Brazilian authorities stepped up a drive to clean up Brazil’s largest shantytown Thursday, with a permanent police unit deployed in the hillside favela overlooking Rio’s most famous beaches.
The stationing of 700 police in Rocinha came 10 months after security forces wrested control of the area from drug gangs as part of a campaign to stamp out crime and restore security ahead of the 2014 World Cup and 2016 Olympic Games.
The so-called Police Pacification Unit (UPP) replaces 400 police personnel that had been patrolling the favela – located on a hillside wedged between two of Rio’s wealthiest neighbourhoods – since November’s massive security sweep.
“Police are here and here to stay,” Rio de Janeiro state governor Sergio Cabral said during a ceremony held under a persistent drizzle at the entrance of Rocinha, which is home to 70,000 people.
Colonel Rogerio Seabra, who is co-ordinating the pacification effort, made a similar pledge earlier: “We are not going to spare any efforts and we are determined to establish proximity with the people of Brazil’s biggest favela.”
But officials cautioned that fully bringing the area – a maze of narrow streets, which for years had been under the sway of narcotraffickers – under control would take time.
Violence has been reduced and drug traffickers no longer carry weapons in the streets, according to residents, although 12 murders have been recorded so far this year.
Only 20 per cent of this huge community can be patrolled by car, with officers having to cover the rest of the area on motorcycle or on foot, the new head of the Rocinha UPP, Edson Santos, told reporters.
He added that 100 surveillance cameras would be installed to improve security.
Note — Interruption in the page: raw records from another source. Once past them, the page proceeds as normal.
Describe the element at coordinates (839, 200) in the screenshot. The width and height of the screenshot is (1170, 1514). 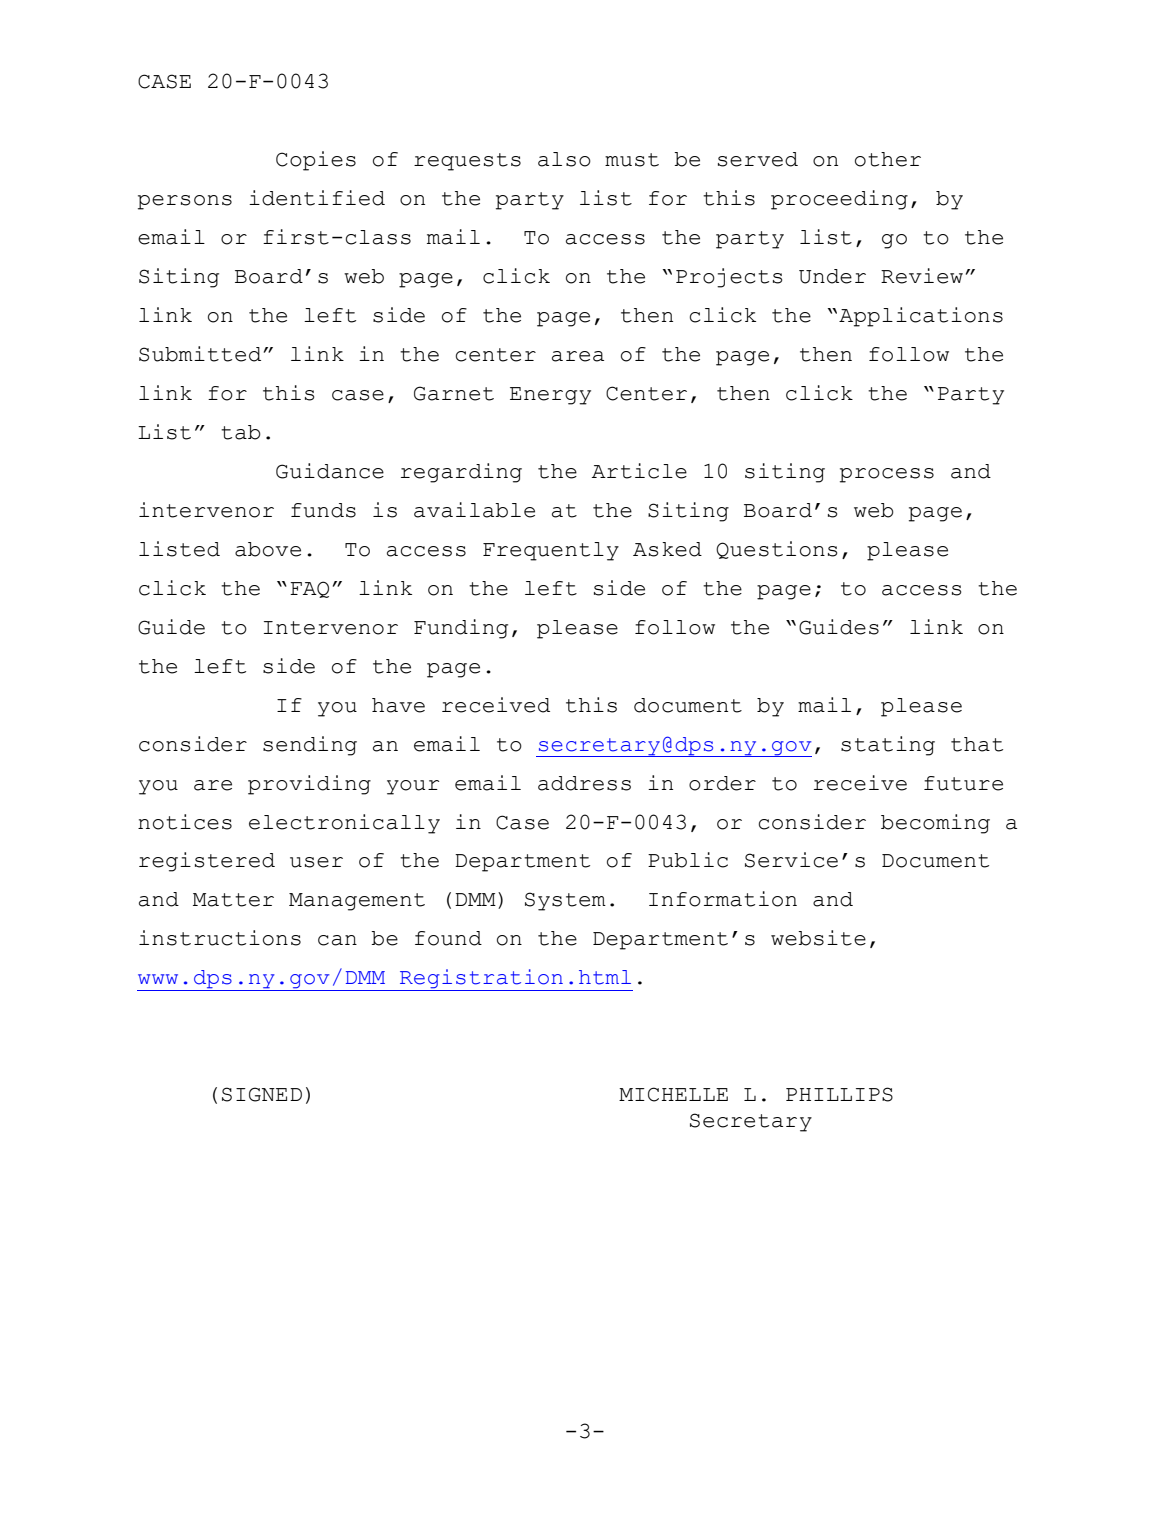
I see `proceeding` at that location.
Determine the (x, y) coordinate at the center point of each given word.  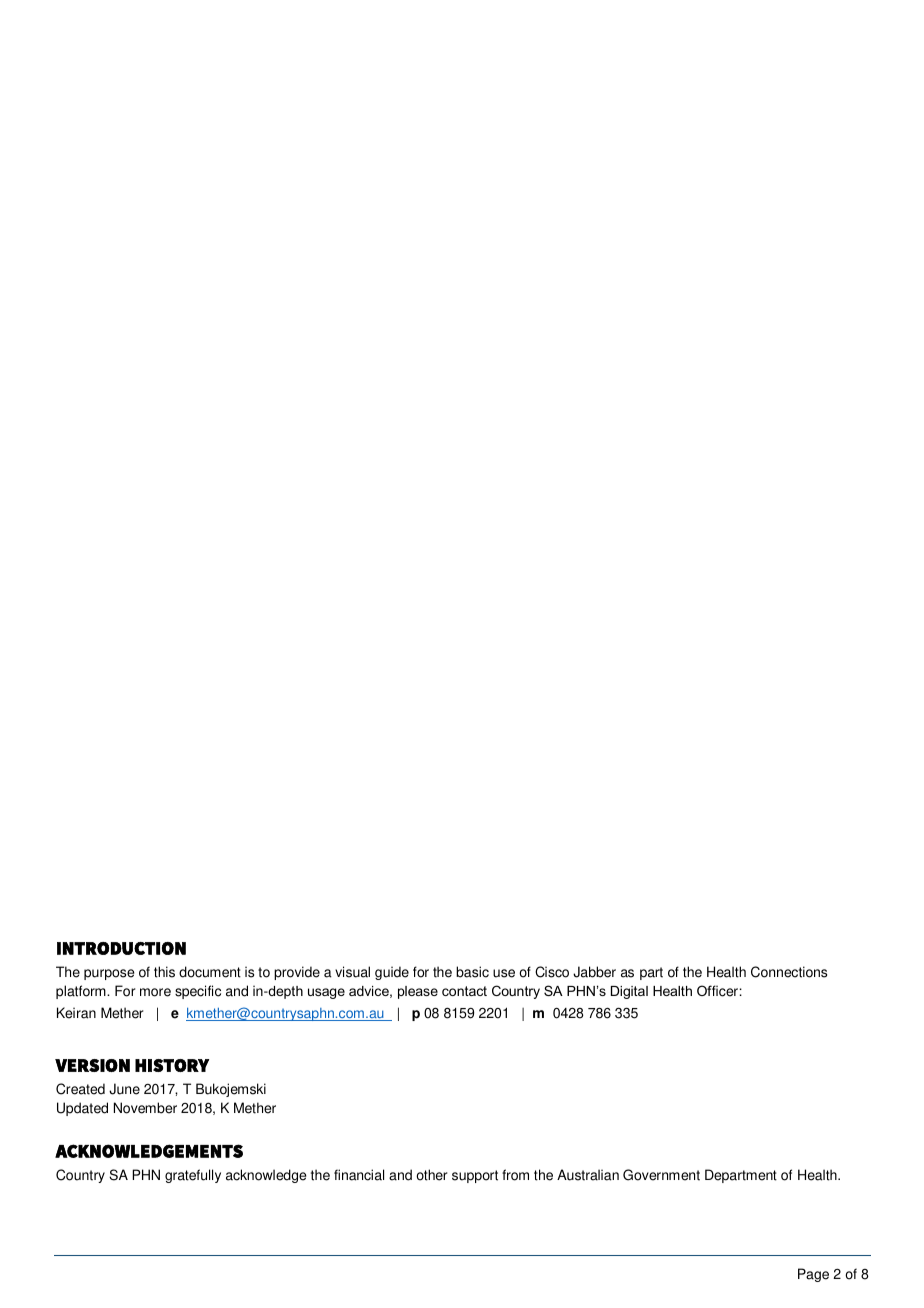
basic (472, 972)
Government (661, 1175)
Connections (789, 972)
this (164, 972)
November (145, 1108)
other (431, 1175)
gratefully (193, 1176)
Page (813, 1275)
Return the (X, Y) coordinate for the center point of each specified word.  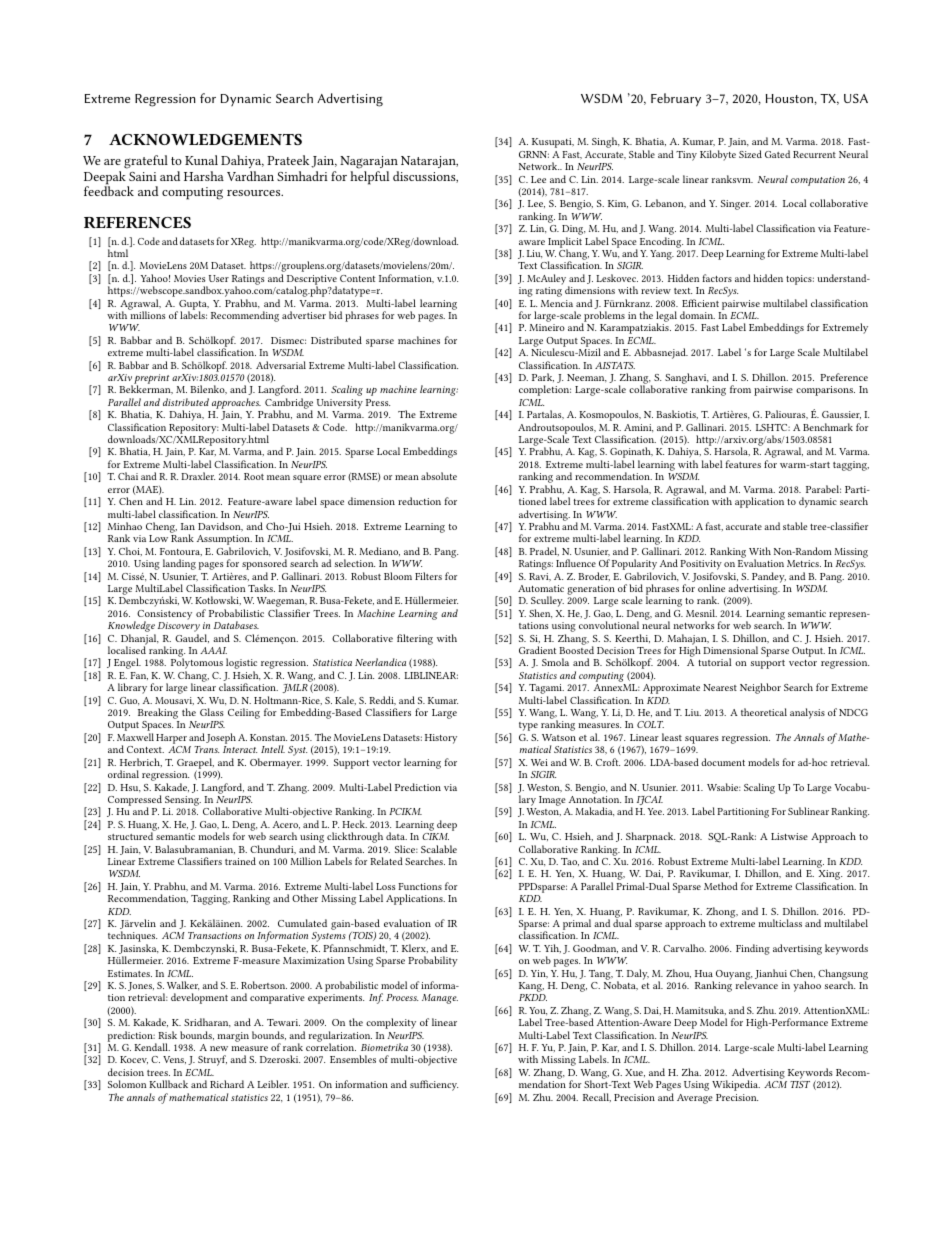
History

Since last November, “the situation has improved a great deal. Now we can walk the streets without worry, something which we could not do before. But a lot remains to be done,” said Edwirges Mattoso Kneip, a 63-year-old retiree.
“There are criminals robbing houses. I cannot leave my house unattended. Before the drug lords banned robberies inside the favela” and perpetrators faced cruel punishment, added Ms. Kneip, a former bakery employee wearing a T-shirt adorned with the Olympic banner and the Rio 2016 logo.
Police said members of the new UPP will try to establish relationships with residents, whose help is seen as crucial to combat crime.
So far, authorities have deployed 28 of the UPPs in 175 local communities, with 6,770 agents, according to military police statistics. Authorities plan to deploy 40 UPPs by 2014.
“The people of Rocinha accepted us. There are some criticisms of the UPP. We know that changes take time. We will notice them when the children of today turn 15, 20 years old,” said Erir Ribeiro Costa Filho, chief of Rio state’s military police.
“Security is improving. Children can spend more time in the streets,” said a 22-year-old resident who would not give her name.